A recent poll reveals that 59.5% of locals do not believe that Ithaca is in need of a SWAT team. The responses are largely charged by the August 9th incident in which an Ithacan police sergeant detained two African-American teenagers, searching them and removing his firearm from his holster. Since then, an investigation has been conducted and recently shown that racial bias had nothing to do with the police officer’s actions.  Aside from speculation over bias, the epicenter of the issue is that the officer was not in a marked police car nor wearing official police depart apparal. The response from the city has been that in the last week the police department has been modifying policies to ensure that officers are always clearly identifiable when addressing a situation.

Yet for most, the story is far from over. In the last few days a new possibility for a second investigation has been announced to which Mayor Svante Myrick has said that the city will work with the community police board in any way necessary. 

And while this story has much to do with police identification, for many Ithacans it has to do with racial profiling and police brutality. The two teenagers involved were  not charged with anything and local community voices have been comparing this incident to the litany of other profiling stories exploding accross the country.
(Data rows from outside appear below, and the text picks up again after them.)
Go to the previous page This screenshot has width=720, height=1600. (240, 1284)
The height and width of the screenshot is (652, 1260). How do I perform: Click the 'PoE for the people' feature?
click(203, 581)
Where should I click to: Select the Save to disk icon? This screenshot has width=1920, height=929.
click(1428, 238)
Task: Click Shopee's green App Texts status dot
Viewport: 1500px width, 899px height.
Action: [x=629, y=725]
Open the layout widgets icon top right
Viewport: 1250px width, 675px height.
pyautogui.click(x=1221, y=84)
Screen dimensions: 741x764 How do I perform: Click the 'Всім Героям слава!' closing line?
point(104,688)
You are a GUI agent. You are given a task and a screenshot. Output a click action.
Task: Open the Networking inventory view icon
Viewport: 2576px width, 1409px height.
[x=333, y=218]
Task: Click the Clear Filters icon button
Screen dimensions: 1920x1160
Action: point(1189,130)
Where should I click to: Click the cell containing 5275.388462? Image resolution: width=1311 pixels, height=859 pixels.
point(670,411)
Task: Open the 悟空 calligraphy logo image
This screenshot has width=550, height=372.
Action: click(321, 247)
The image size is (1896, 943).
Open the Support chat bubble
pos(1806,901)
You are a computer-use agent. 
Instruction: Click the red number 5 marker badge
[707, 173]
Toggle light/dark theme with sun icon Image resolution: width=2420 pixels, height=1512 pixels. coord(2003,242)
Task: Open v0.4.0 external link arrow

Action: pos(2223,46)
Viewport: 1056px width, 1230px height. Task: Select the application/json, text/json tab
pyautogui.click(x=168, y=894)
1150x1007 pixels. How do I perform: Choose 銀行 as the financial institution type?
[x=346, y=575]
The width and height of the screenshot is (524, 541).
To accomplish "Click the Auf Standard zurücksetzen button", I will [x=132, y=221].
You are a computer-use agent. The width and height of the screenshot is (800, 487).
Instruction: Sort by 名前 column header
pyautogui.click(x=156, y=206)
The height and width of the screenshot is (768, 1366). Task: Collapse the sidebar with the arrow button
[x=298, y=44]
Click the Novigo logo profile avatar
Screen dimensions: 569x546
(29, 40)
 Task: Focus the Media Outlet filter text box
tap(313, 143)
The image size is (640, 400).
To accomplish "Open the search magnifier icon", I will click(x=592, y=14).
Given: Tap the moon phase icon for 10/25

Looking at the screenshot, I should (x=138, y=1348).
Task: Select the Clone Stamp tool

In an official statement, Myrick reassured Ithacans that the IPD's integrity and credibility is its own first priority and that while the IDP adheres strictly to safety first policies,  changes needed will be strongly looked at going forward.

"We will also work to modify standing police to clearly address the need in many instances for criminal investigators at a crime scene to wear an outer garmet identifying them as a police officer." said Myrick. "This policy modification will minimize confusion in critical situations while supporting IDP's department accreditation initiative." 

Chief of Police John Barber also added by saying, "I can understand why some members of our community would be concerned about this incident, which is why we conducted a full and thorough internal review."